Self-Assembly of Two-Dimensional Bimetallic Nickel–Cobalt Phosphate Nanoplates into One-Dimensional Porous Chainlike Architecture for Efficient Oxygen Evolution Reaction

The self-assembly of two-dimensional (2D) nanostructures into one-dimensional (1D) nanoarchitectures may result in materials which combine the unique physicochemical properties of 2D nanostructures with the excellent charge transport properties of 1D architectures. Herein, we report the self-stacking of 2D nickel–cobalt (Ni–Co) phosphate nanoplates into 1D chainlike architectures with the assistance of metal glycerates as self-templates. This unique self-assembly process is driven by the adsorbed ethyl glycerate on the surface of the individual nanoplates, which promotes the subsequent growth of the new nanoplate on top of the previously formed nanoplate, thereby leading to the self-stacking of these nanoplates along the vertical direction. The flexibility of the proposed method is also highlighted by the feasible preparation of nickel phosphate with the same self-assembled structure.

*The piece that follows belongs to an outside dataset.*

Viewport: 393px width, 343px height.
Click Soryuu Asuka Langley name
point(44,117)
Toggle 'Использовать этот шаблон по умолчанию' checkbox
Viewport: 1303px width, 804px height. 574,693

When tested as a catalyst for oxygen evolution reaction (OER) in an alkaline medium, the bimetallic Ni–Co phosphate (derived from Ni-Co-TEP) with the nanoplate-assembled chainlike structure displays much lower overpotential (η₁₀= 310 mV) and Tafel slope (68 mV dec^–1) than its pristine counterparts. The enhanced OER activity of this bimetallic catalyst may be attributed to (i) the highly interconnected structure and the bimetallic composition which promote improved charge transport; (ii) the porous chainlike structure which provides increased number of active sites, facilitates easier electrolyte infiltration, and promotes good electrical contact with the electrolyte, and (iii) the presence of Ni³⁺ and Co³⁺ active sites (nickel–cobalt (oxy)­hydroxides) which can promote the chemisorption of OH^– and facilitate electron transfer from the OH^– to the surface Ni/Co sites during OER.